Group server-state files by domain and operation:
shared/server-state/blog/
├── index.ts
├── query-keys.ts
├── create-blog.mutation.ts
├── get-blog.query.ts
└── get-blogs.query.tsEach domain should keep query keys local to that domain. Use query option helpers for exact query reuse, and the domain key factory for partial invalidation groups.
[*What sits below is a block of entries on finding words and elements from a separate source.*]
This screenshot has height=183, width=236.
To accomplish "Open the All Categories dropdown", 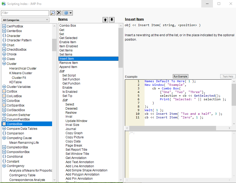I will coord(25,20).
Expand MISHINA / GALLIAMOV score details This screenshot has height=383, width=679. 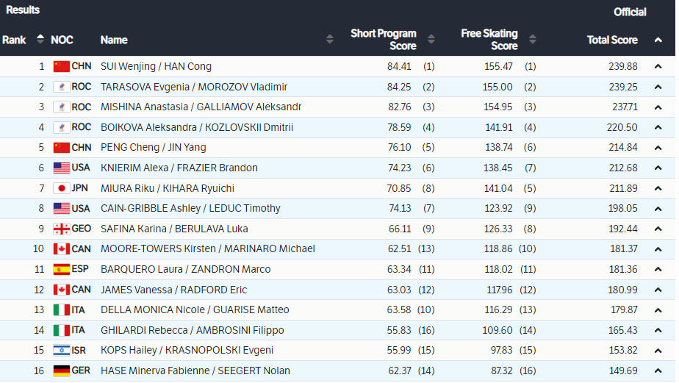[658, 107]
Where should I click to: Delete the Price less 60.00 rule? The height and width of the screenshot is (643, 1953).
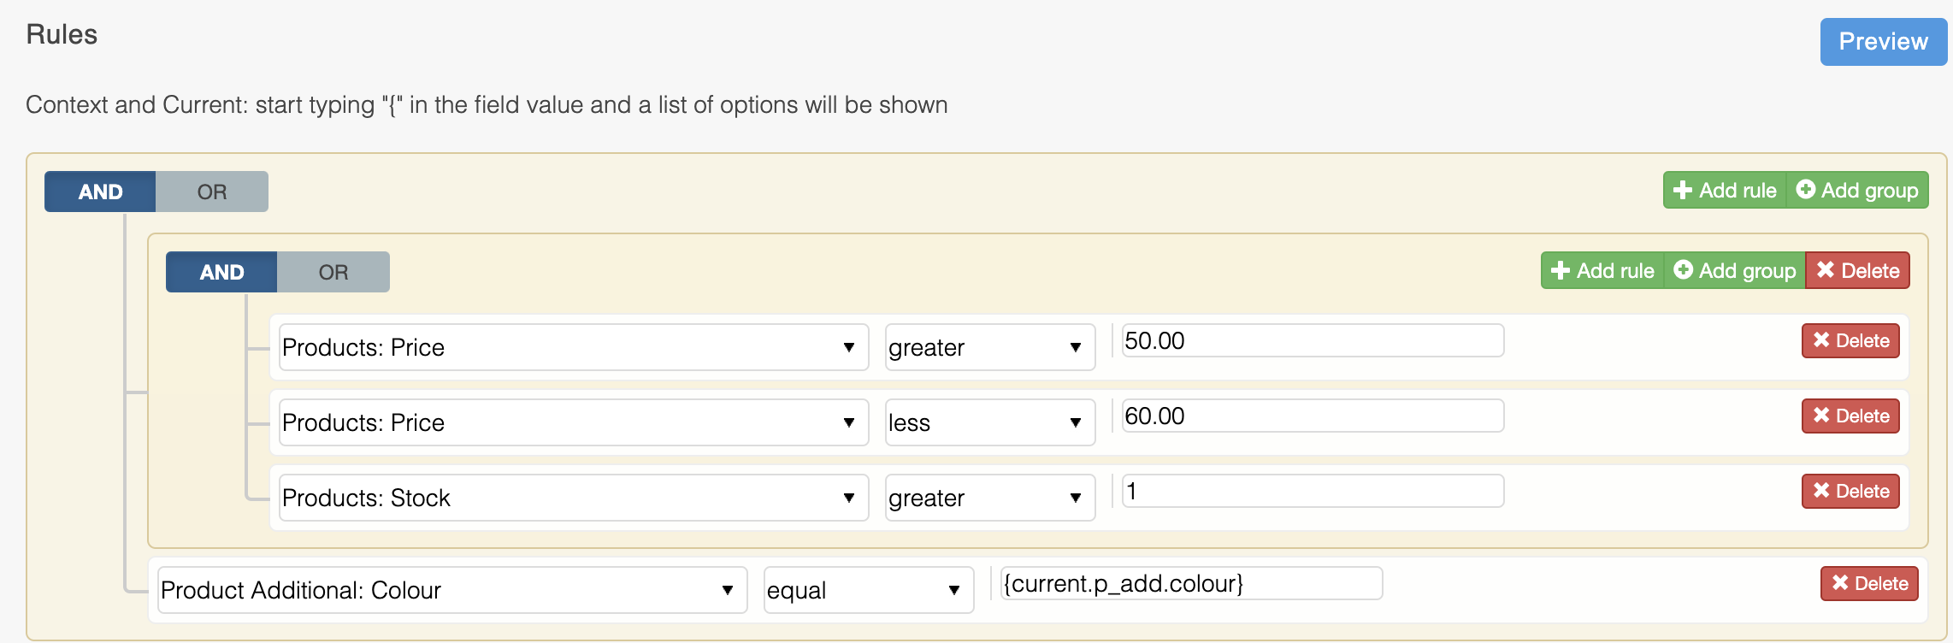[1850, 416]
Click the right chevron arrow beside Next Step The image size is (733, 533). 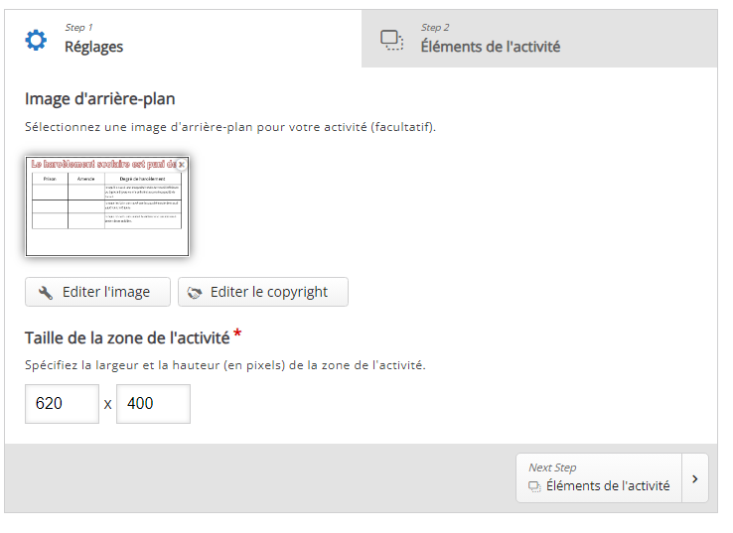point(695,478)
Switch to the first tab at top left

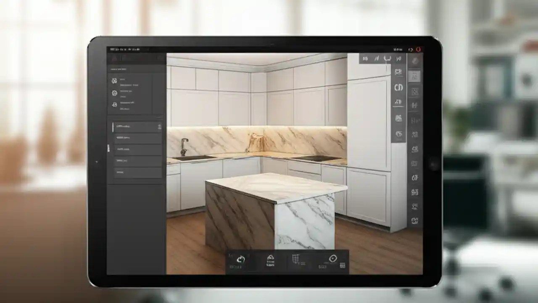pos(113,59)
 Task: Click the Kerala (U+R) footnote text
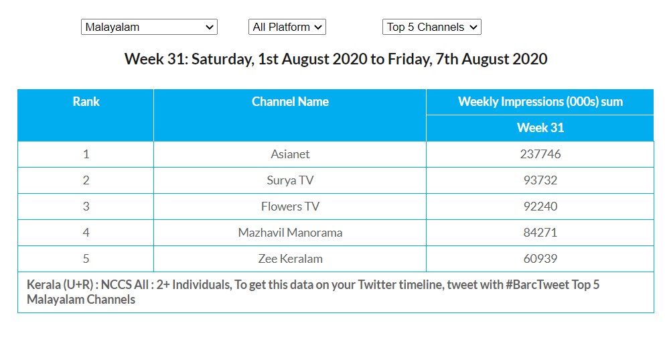(x=313, y=292)
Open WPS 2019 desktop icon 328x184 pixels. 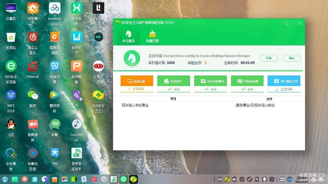point(11,96)
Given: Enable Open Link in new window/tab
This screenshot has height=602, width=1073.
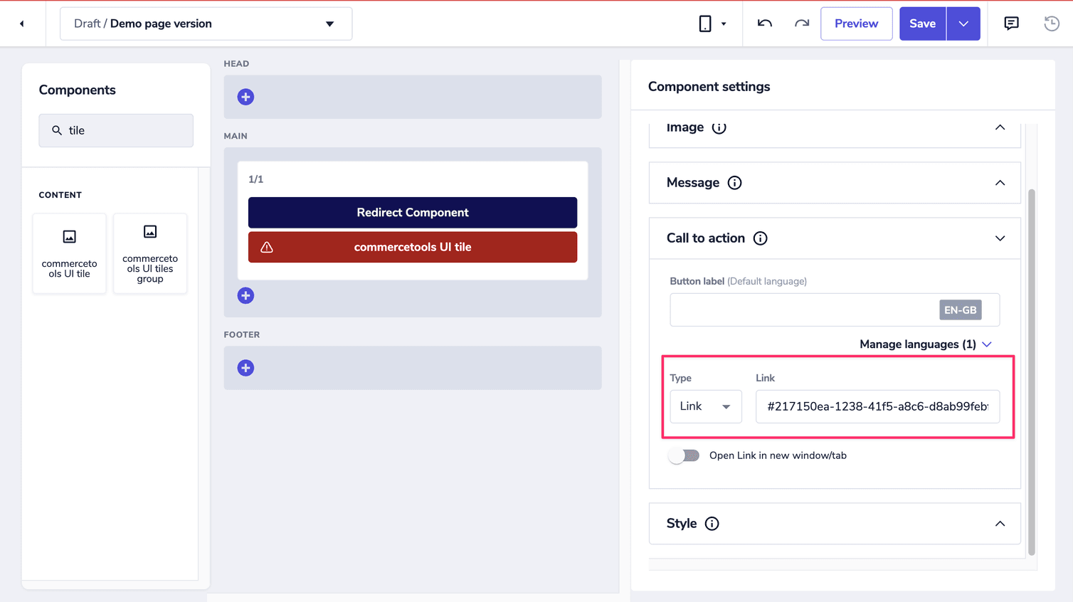Looking at the screenshot, I should click(x=682, y=455).
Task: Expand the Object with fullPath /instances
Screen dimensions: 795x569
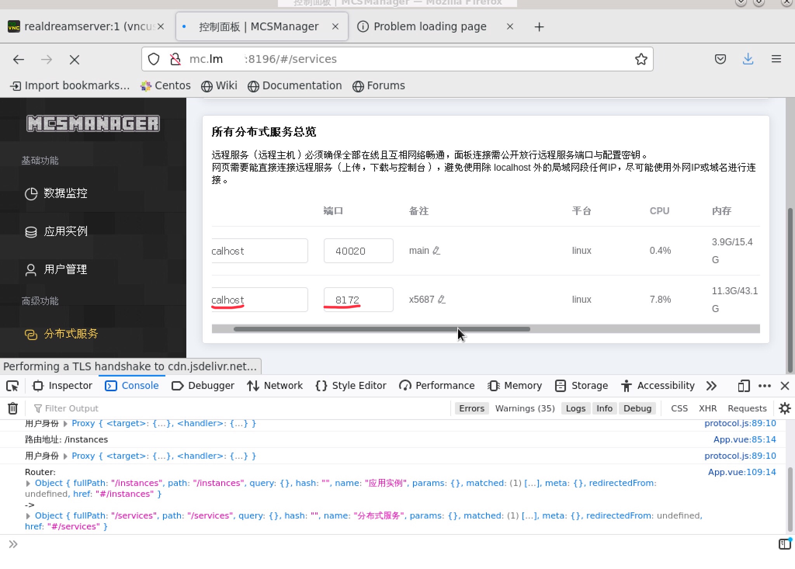Action: tap(28, 483)
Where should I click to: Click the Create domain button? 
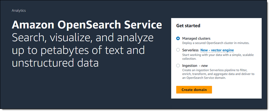coord(194,90)
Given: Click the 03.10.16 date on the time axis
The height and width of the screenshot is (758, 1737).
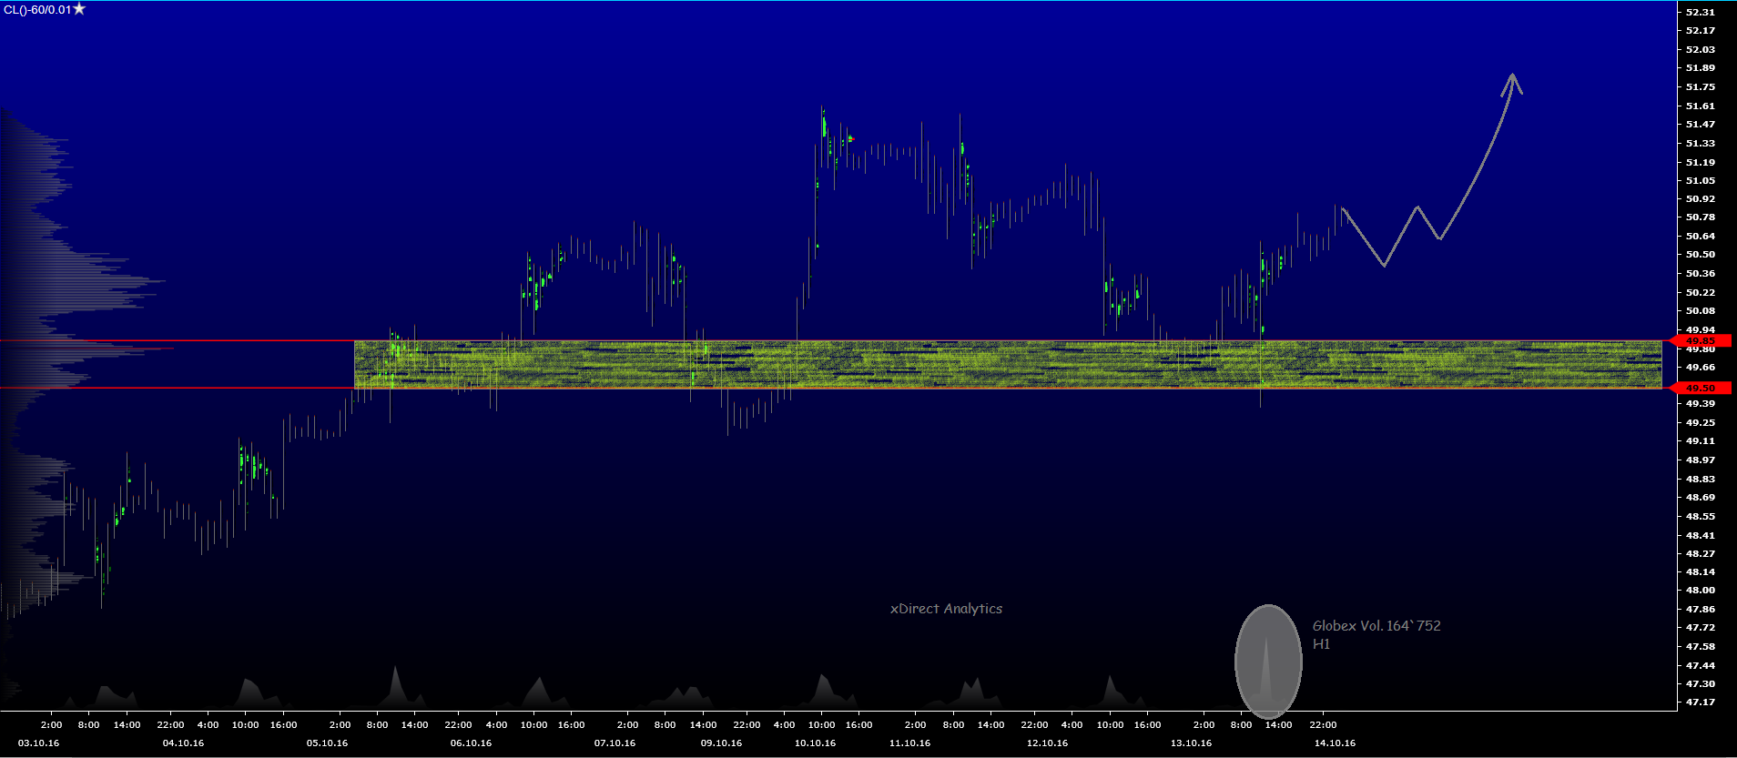Looking at the screenshot, I should click(x=38, y=743).
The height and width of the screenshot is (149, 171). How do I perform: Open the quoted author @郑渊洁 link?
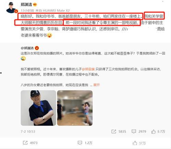(x=27, y=48)
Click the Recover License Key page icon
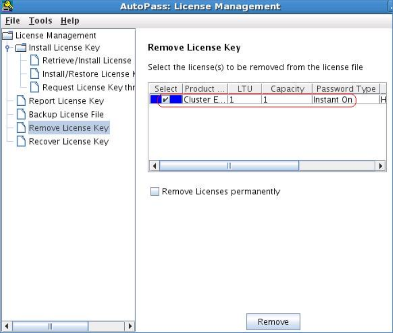Viewport: 393px width, 333px height. (21, 141)
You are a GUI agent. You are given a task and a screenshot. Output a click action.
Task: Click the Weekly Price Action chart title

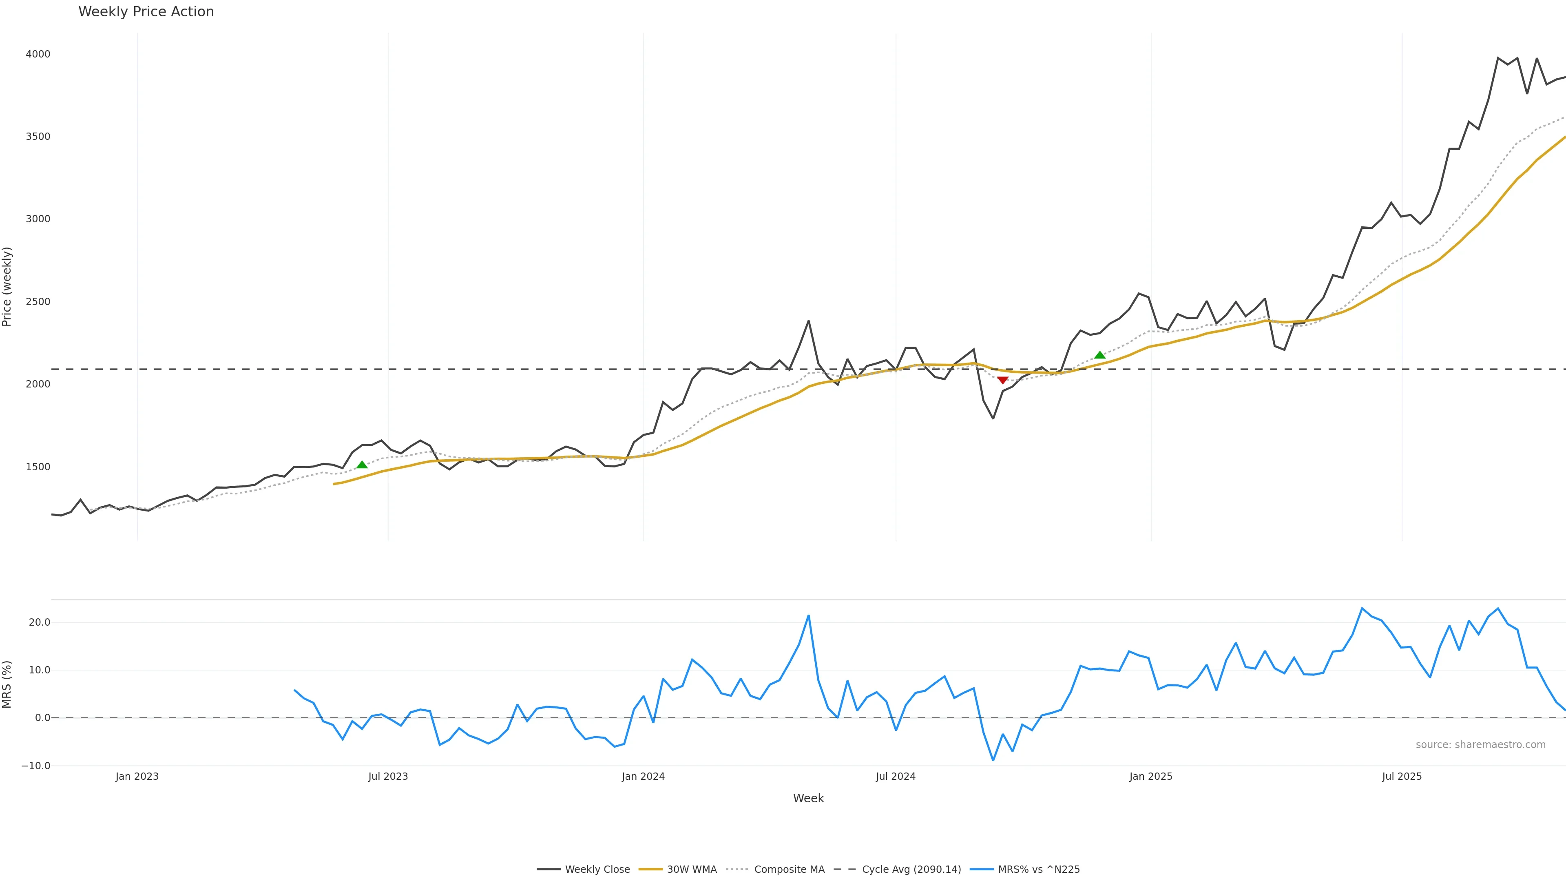[146, 12]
queryClient.invalidateQueries({ queryKey: blogQueryKeys.all });
queryClient.invalidateQueries({ queryKey: blogQueryKeys.lists() });Each query operation can export both query options and a React hook. Keep query options separate when the same operation may be reused by non-component code such as router loaders, prefetching, queryClient.ensureQueryData, or exact cache invalidation:
queryClient.prefetchQuery(getBlogQueryOptions(id));
queryClient.ensureQueryData(getBlogQueryOptions(id));
queryClient.invalidateQueries({ queryKey: getBlogQueryOptions(id).queryKey });Mutation operations live beside query operations and should invalidate the smallest useful domain key:
export function useCreateBlogMutation() {
const queryClient = useQueryClient();
return useMutation({
mutationFn: (payload: CreateBlogPostDto) => blogApi.create(payload),
onSuccess: () => {
void queryClient.invalidateQueries({ queryKey: blogQueryKeys.lists() });
},
});
}Group API files by domain. Keep DTOs separate from endpoint functions so large response contracts do not bloat transport code:
shared/api/blog/
├── index.ts
├── dto.ts
├── blog.api.ts
└── blog.api.test.tsSmall endpoint groups can be exposed as one object:
blogApi.list();
blogApi.detail(id);
blogApi.create(payload);Path Alias
The #/ alias maps to src/:
import { Button } from '#/shared/ui';
import { useErrorHandler } from '#/shared/hooks/use-error-handler';
import { ThemeToggle } from '#/shared/ui/app';
import { queryClient } from '#/shared/lib/query-client';Scripts
Inside a generated project:
bun run dev
bun run build
bun run test
bun run lintRelated Package
The CLI is published as @dauphaihau/create-react-template.